Controls Auditing

Once you have implemented your social media policy and have controls in place, you need to know if you are following best practices and determine if employees are adhering to your policies and if IT and the Community Manager are actually following your processes. As you would for any other security process, you must have consistent auditing in place.

An economical solution to keeping your compliance costs reasonable and a growing trend is to adopt a Control Self-Assessment process for management. Control Self-Assessment is a methodology where management evaluates their own risks and controls over any set process. For purposes of monitoring compliance with the company’s social media policies, management could create a series of control questionnaires listing out the guidelines/objectives of the policies. The surveys are then distributed to all those affected by the policy. The results of the survey should be tallied by an independent party. These results can be easily converted into a risk assessment, which we discussed earlier in this chapter. We provide a more granular view of the risk and threat assessment methodology in Chapter 4.

Each hosted application or software used in social media, whether a site to launch marketing campaigns or a site to monitor social media usage, should have an auditing process in place. This ensures compliance with company policy. You can categorize the tools into those used by IT security or by the Community Manager to audit employees’ use of social media (at work and offsite) and then audit the capabilities of actual business processes. Those business processes that use social media can be further audited, for instance, to make sure a marketing campaign is in compliance with the social media policy requirements or state regulations. Following are two separate processes for auditing social media sites.

Auditing Steps for Internal Security Tools and Social Media Sites

Follow these steps to audit internal security tools and sites:

1. Process management Review procedures for integrating social media into the IT security model.

2. Monitoring Review procedures for monitoring public and employee social media mentions.

3. Reporting Review reports generated on social media activity.

4. Incident management Review activity and procedures to handle incidents on social media sites.

5. Employee education Review procedures for educating employees on the dangers of social media.

6. Research Review research processes that allow for continuous updates to social media tools and knowledge of the changing landscape.

7. Policy Update policies annually on social media security practices.

8. Inventory Assess all software tools and sites used in social media business practices periodically.

9. Software Test all application software applications for vulnerabilities that may allow hacker access.
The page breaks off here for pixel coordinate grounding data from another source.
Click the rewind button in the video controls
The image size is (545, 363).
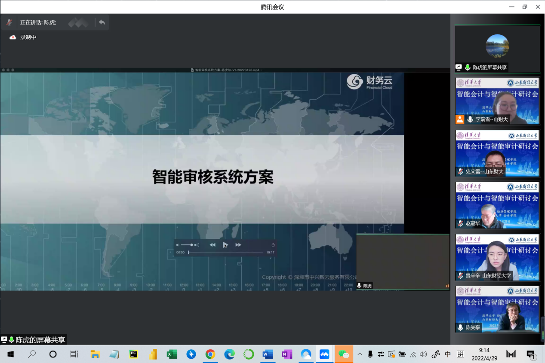point(212,245)
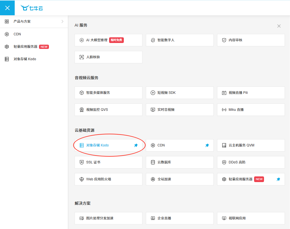Select the AI 大模型推理 icon
The width and height of the screenshot is (290, 229).
(82, 40)
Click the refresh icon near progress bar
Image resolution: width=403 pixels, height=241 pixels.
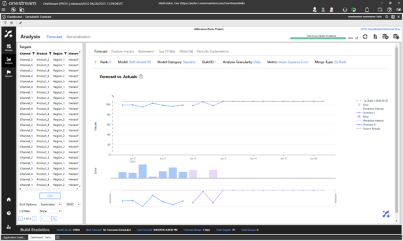pyautogui.click(x=365, y=36)
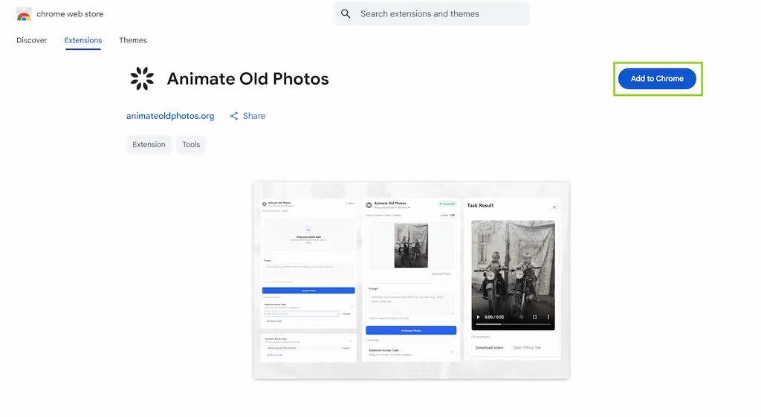Close the Task Result panel with the X
The image size is (761, 417).
coord(554,207)
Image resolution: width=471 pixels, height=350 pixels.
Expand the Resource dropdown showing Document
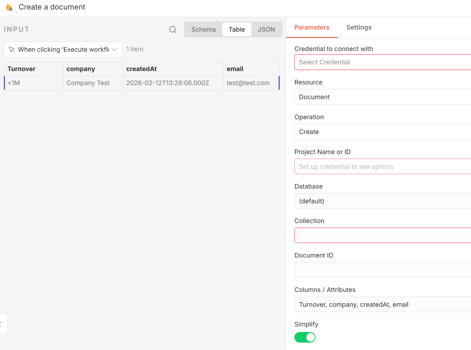click(x=382, y=97)
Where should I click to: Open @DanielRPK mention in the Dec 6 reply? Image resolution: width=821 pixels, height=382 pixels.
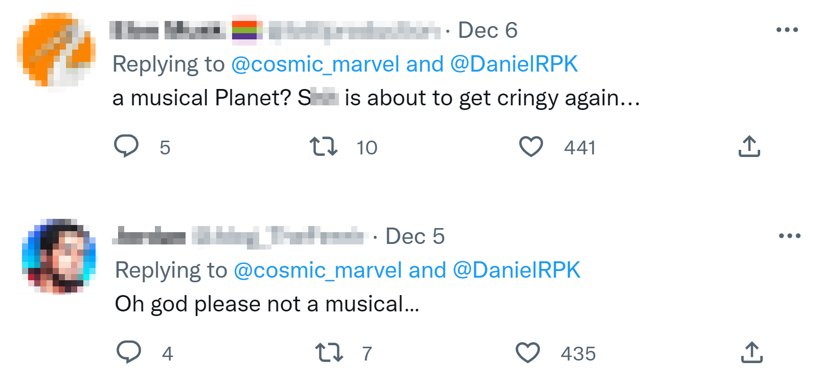514,64
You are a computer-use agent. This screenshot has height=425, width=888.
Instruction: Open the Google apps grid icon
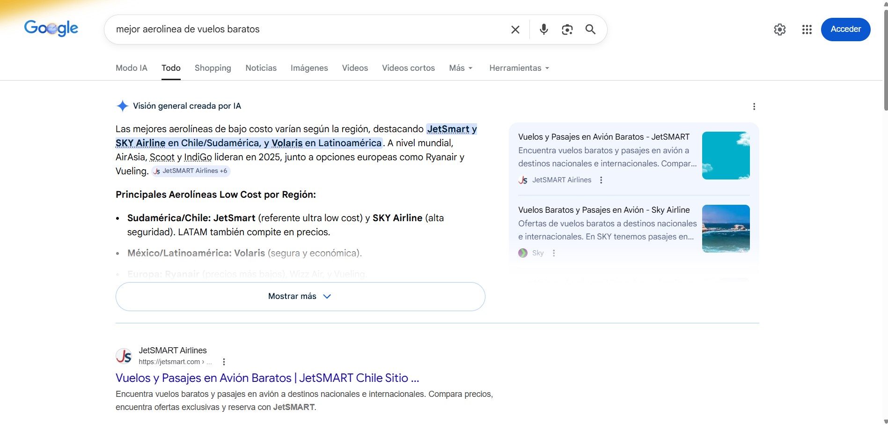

10. Site audit Research and report on all changes to third-party hosted applications that are in use by the business.

11. Code review Review and test all code on in-house applications used for social media.

12. User access Audit all user access to social media tools.

Auditing Steps for External Social Media Sites

Follow these steps for auditing company use of external social media sites:

1. Profile information Review all company profiles and messages being disseminated from official company accounts.

2. Company search Search all available profiles to ensure no fake company profiles are being used.

3. Data accuracy Review all data posted by the company for accuracy.

4. Branding Review all material about the company to ensure it meets all branding and marketing requirements for design elements.

5. Content Review content and how it’s displayed to ensure it meets company standards.

6. Posting Review processes for posting, authorizations needed to post, and approval processes for posting.

7. Feedback Review how feedback is handled and the responses sent for content, accuracy, and timeliness.

8. Tools Review new technologies and sites that could impact or change business processes.

9. Customer notification Review how customers are notified and the availability of policies and information the customer may need regarding company social media usage.

10. Tracking Analyze data from tracking tools to ensure appropriate data is being managed and captured regarding social media campaigns.

11. Research Review research processes that allow for continuous updates to social media tools and processes for learning about the changing social media landscape.

12. User access Audit all authorized personnel for social media postings.